One person he keeps an especially sharp eye on is Delbar, an employee (though she complains she isn't paid what she's worth) who washes the female corpses — a job best left to women. When she isn't doing that job, Delbar doesn't stray very far from her own late husband's grave, faithfully cleaning the stone and accepting prayers from others making the rounds in the cemetery. Particularly fervant prayers are offered for Delbar's dead husband on a regular basis by a widower who seems to be fervant about more than prayer; he accepts the candy Delbar offers to those who pray, though she shrewdly makes sure his reach always exceeds his grasp.

Increasingly, though, the subject of the elderly Mr. Esfandier's observations is his own death. Woven with sequences of washing the dead is a running sequence of him washing himself or being washed in what is essentially the shrine's locker room and/or spa. He relaxes in a quiet pool chatting with Azrael, the angel of death, who Esfandier comes to believe is hovering close, or rather, closing in. The head of the shrine, Hajji Agha, to whom Esfandier gives an account, also knows what time it is, and orders Mr. E to take an apprentice, picking the likeable slacker who is supposed to burn, but also steals, the clothes of the dead. There are other preparations to make, and among these are settling accounts with those he has offended. In the midst of this personal dealing with death, Mr. Esfandier — like so many — Mr. Irkiru comes to mind — is given an opportunity to deal afresh with life. Bitter Dream reminds us that while death is everywhere, so is life, and the choice between them is not entirely out of our hands.

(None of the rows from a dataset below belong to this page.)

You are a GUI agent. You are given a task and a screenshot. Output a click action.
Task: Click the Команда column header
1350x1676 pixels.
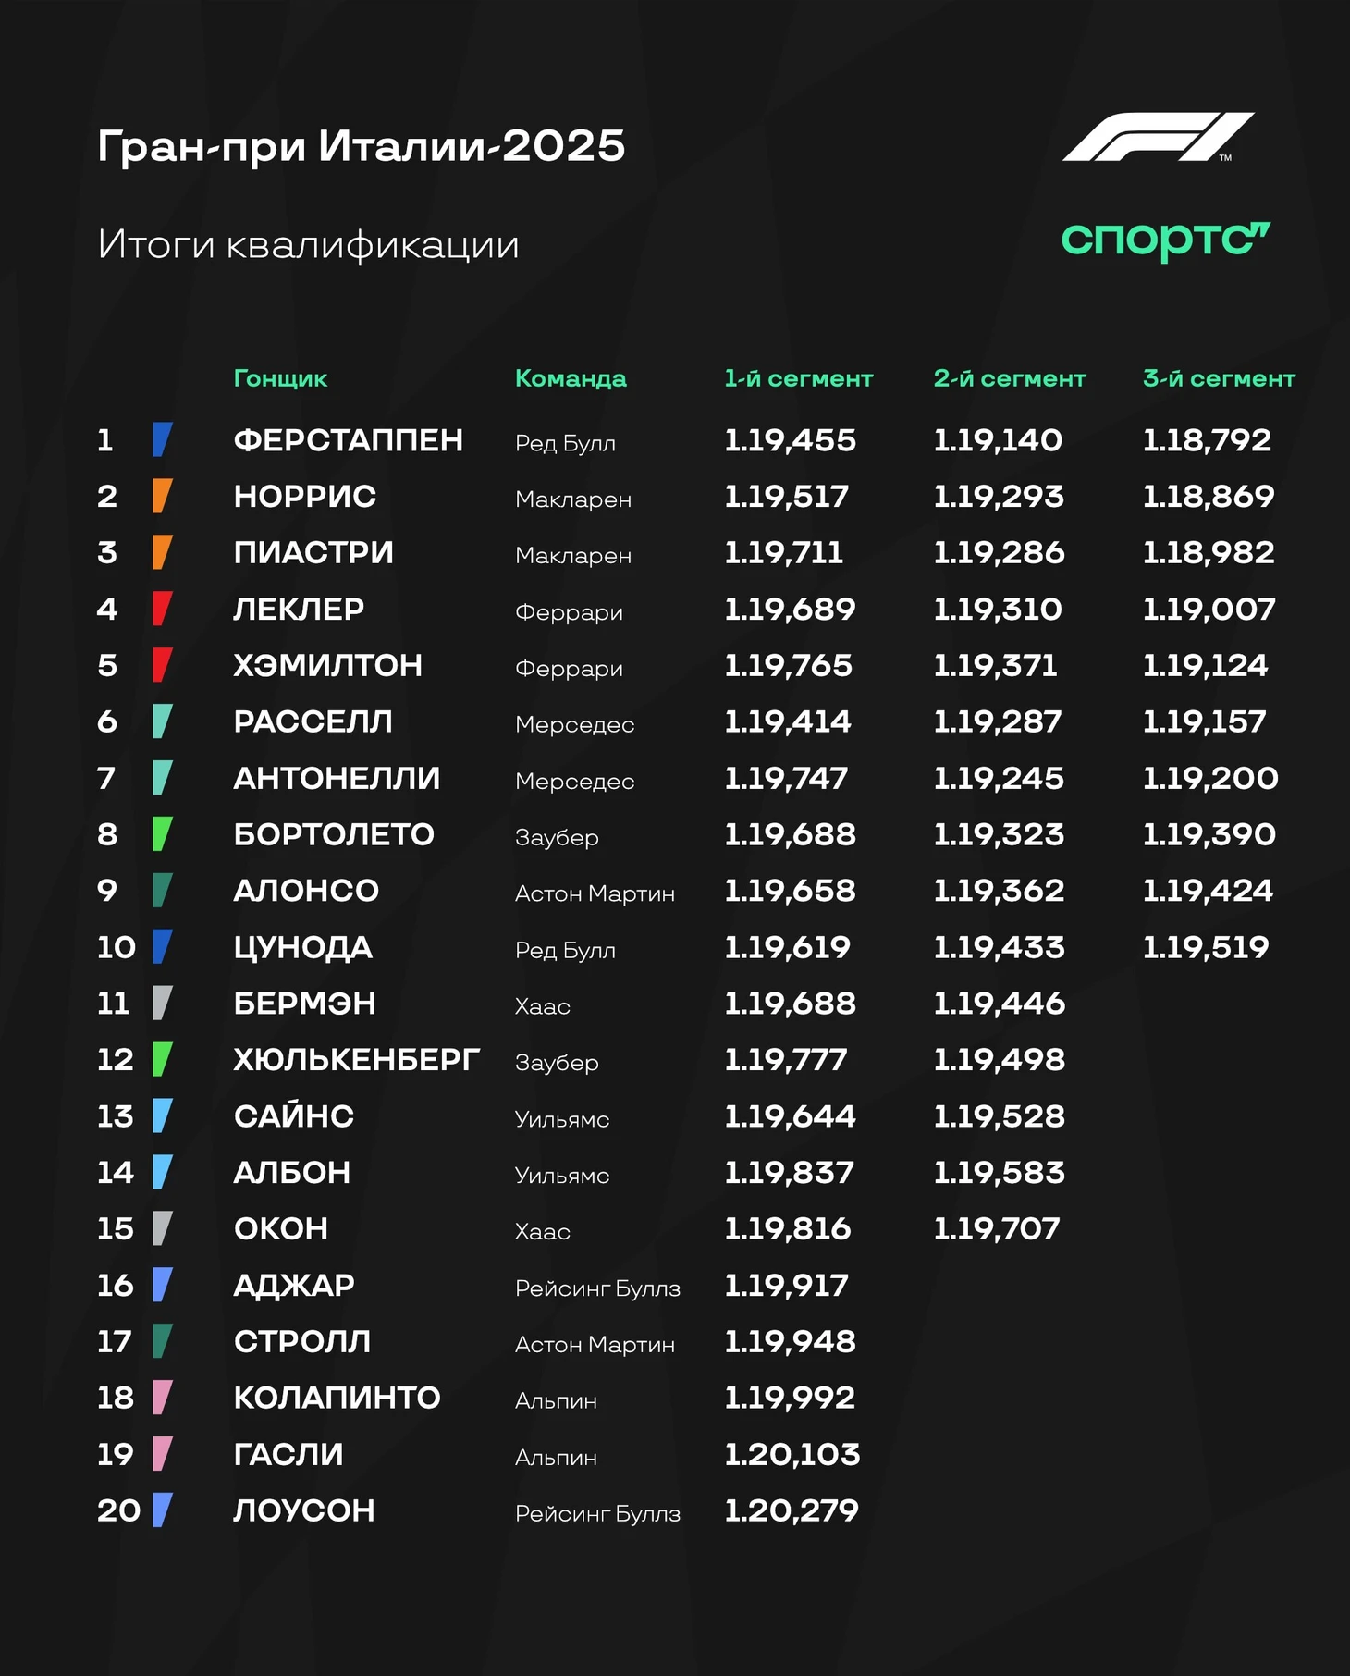[x=571, y=378]
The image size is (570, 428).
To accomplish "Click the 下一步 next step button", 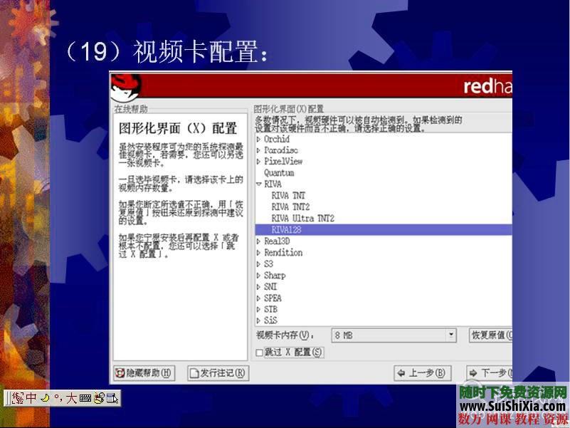I will tap(491, 372).
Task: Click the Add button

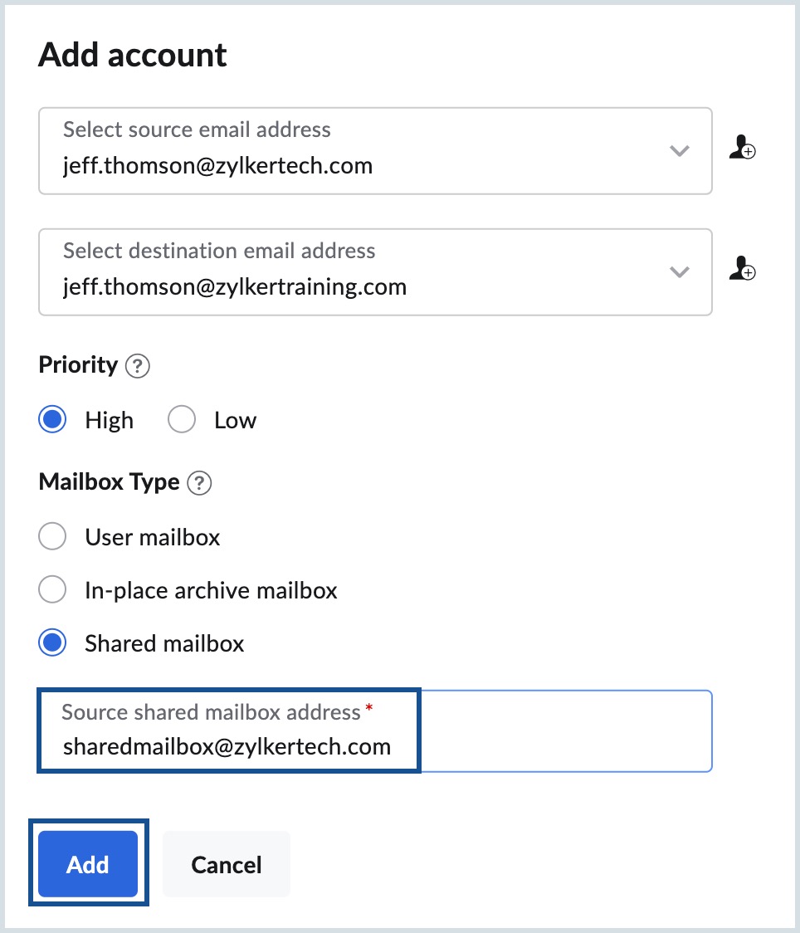Action: pos(87,863)
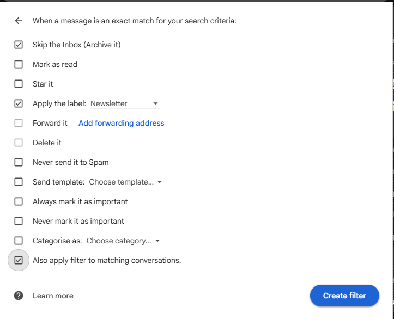Check Never mark it as important
394x319 pixels.
19,221
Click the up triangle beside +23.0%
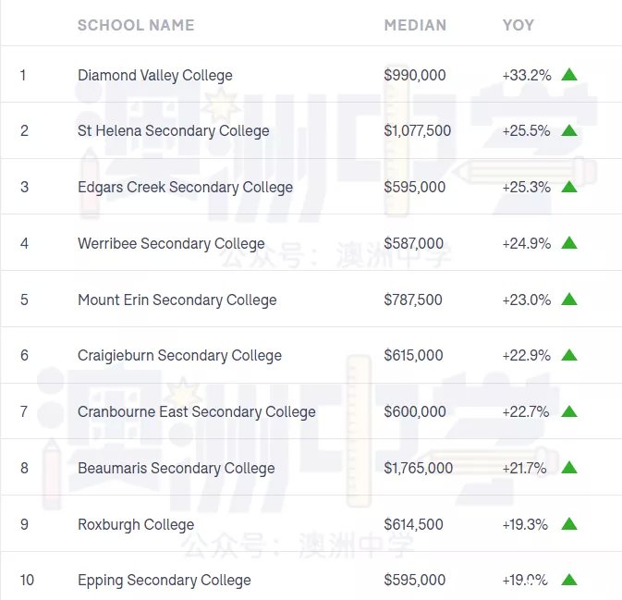622x600 pixels. pyautogui.click(x=569, y=300)
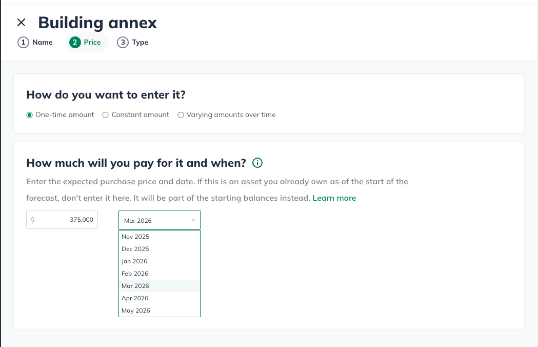Pick Dec 2025 from the date list
This screenshot has height=347, width=538.
coord(159,249)
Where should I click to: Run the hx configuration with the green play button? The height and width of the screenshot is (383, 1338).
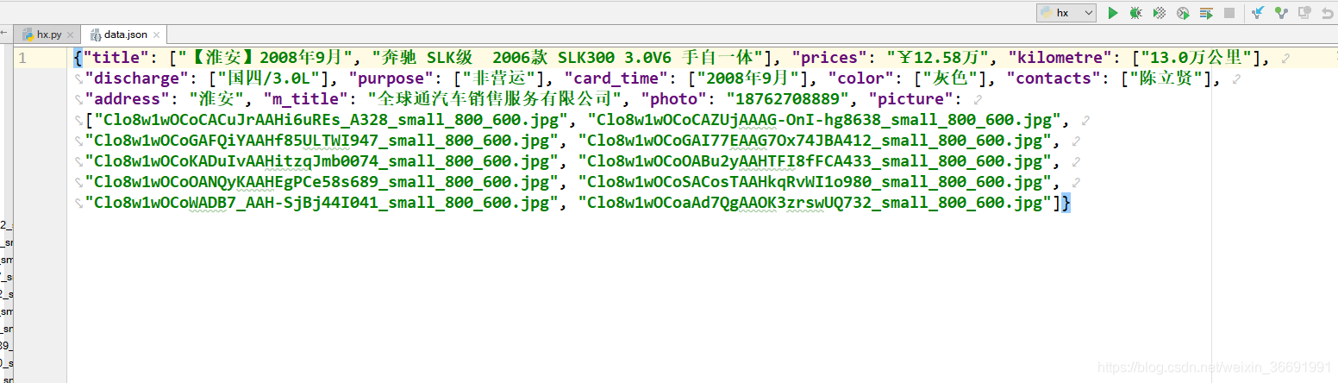click(x=1113, y=13)
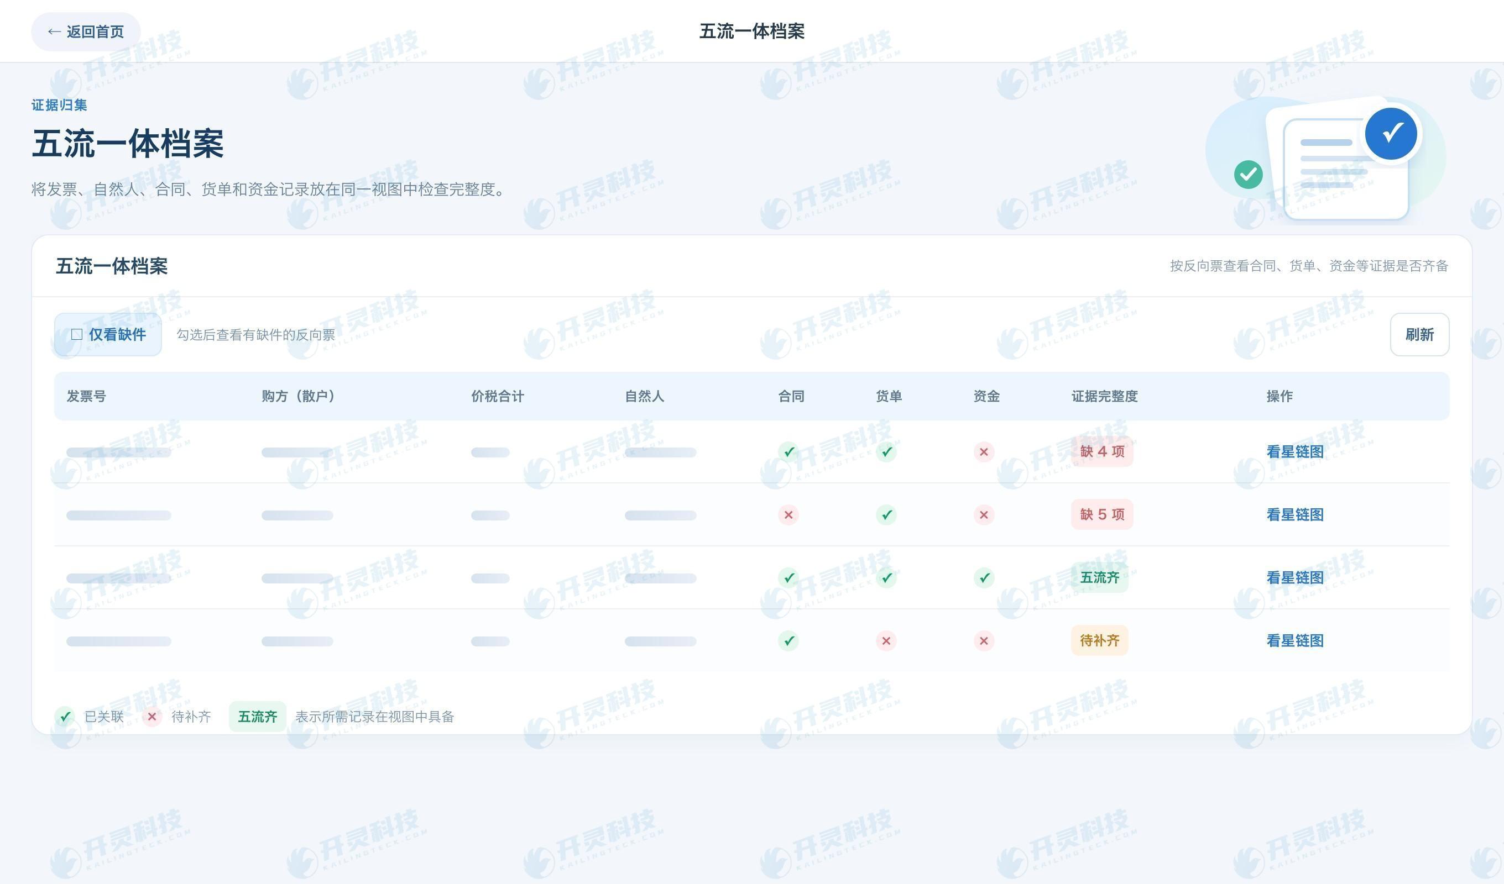Click the blue checkmark circle in the header illustration
The height and width of the screenshot is (884, 1504).
[x=1391, y=133]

Summer in the Golden Valley

Srdjan Vuletic
Bosnia-Herzegovina/UK/France
2004

"Bombed-out buildings": a figurative description of slums in America, but a literal one in Sarajevo. To the usual urban problems — drugs, violence, poverty, bored adolescents with zero future — add the post-traumatic syndrome of a fratricidal war. In a plane passing over the "Golden Valley" of Bosnia-Herzegovina, the flight attendant warns passengers not to look down, they'll only see poverty and misery. Below, looking up, is young Fikrit: a Euro-homie, putting a hip hop face on his despair. "F*** everything," is the gist of the rap under the opening titles. Fikrit dreams of escaping, but he's going nowhere: sniffing glue and hanging with his dawg, Tiki. The story is set in motion when Fikrit's father dies and leaves little more than a debt that must be paid for Fikrit just to break even. After a false start with armed robbery, Fikrit and Tiki find themselves playing for even bigger stakes, hired by a corrupt cop for some dirty business. Officer Raniz is Old School, with a quote from Tito, Stalin and Mao as needed for the occasion, even if the occasion is muscling in on the local drug racket. The ongoing conversation in this film has to do with morals, the different morals people draw from the story of life. There's the usual choices: go for the gusto, look out for Number One, sex is everything, love is all you need. Despite these solid ingredients, the story loses its authority chasing around and posturing: the action seems less rooted in an authentic sense of place than in a sense of action movie expectations. The film seems like it wants to be City of God or Trainspotting, riding that dangerous razor edge between hope and despair as do the best post-Yugoslavia films (like Underground or No Man's Land). But while it touches on matters of morality, fidelity and class, what it finally seems to want is what Tikrit wants: to escape on the big shiny plane and go Hollywood, giving us a film that feels not much more street than the Belgrade Dunkin Donuts.